═════ PROVIDED INFORMATION
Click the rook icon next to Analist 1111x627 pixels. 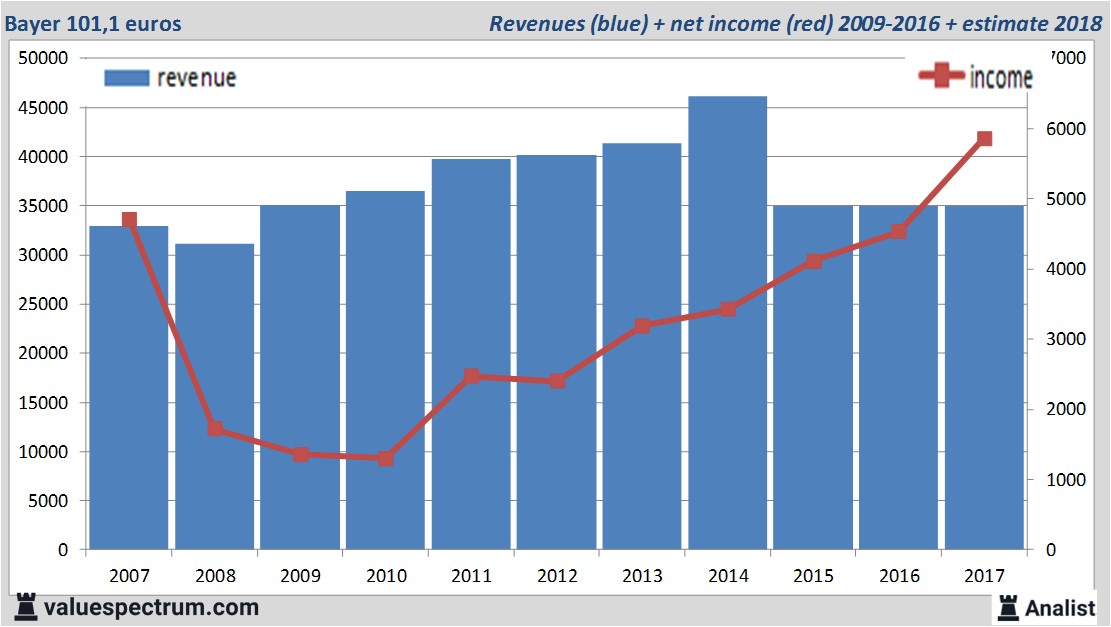tap(1007, 606)
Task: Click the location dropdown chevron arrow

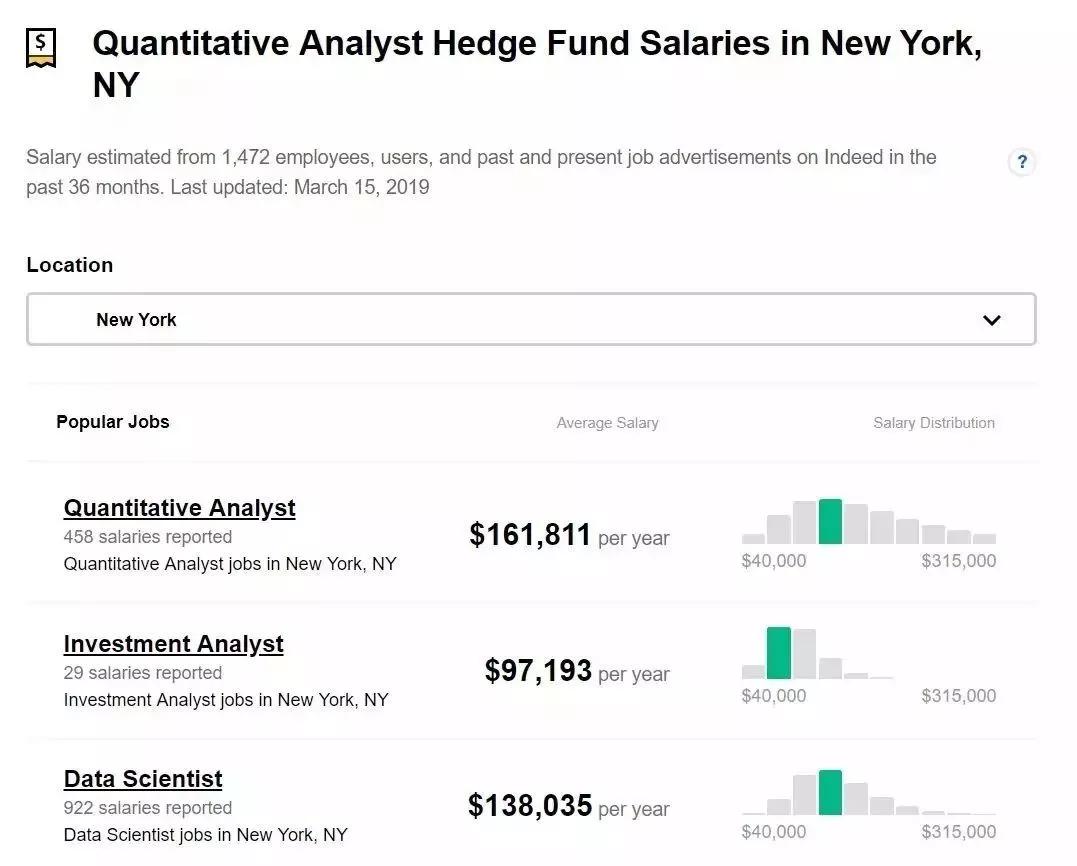Action: (x=991, y=320)
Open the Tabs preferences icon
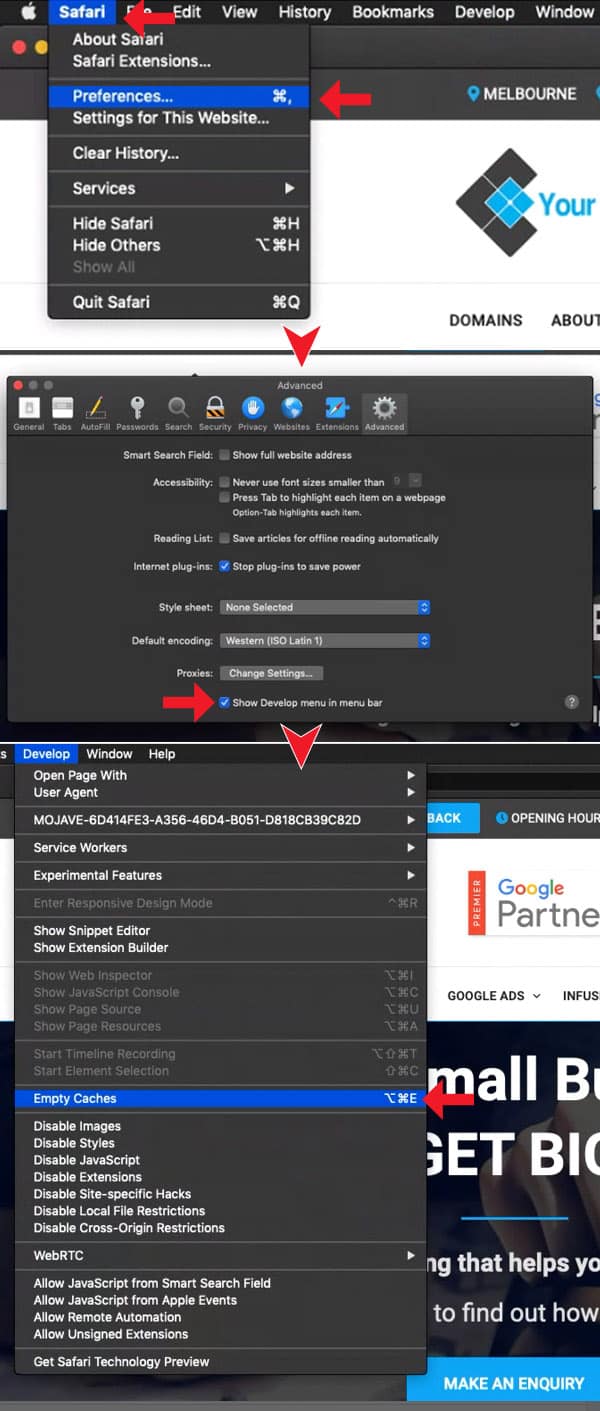Screen dimensions: 600x1411 [x=62, y=408]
══════════
## ABOUT THIS EXERCISE
Your output should be exactly the lines of the records above from the one with "Task: Click the" through the last, both ends included, with pictures excluded.

## OUTPUT OF THE TASK
Task: Click the location dropdown chevron arrow

Action: (x=991, y=320)
Open the Tabs preferences icon
Screen dimensions: 600x1411 [x=62, y=408]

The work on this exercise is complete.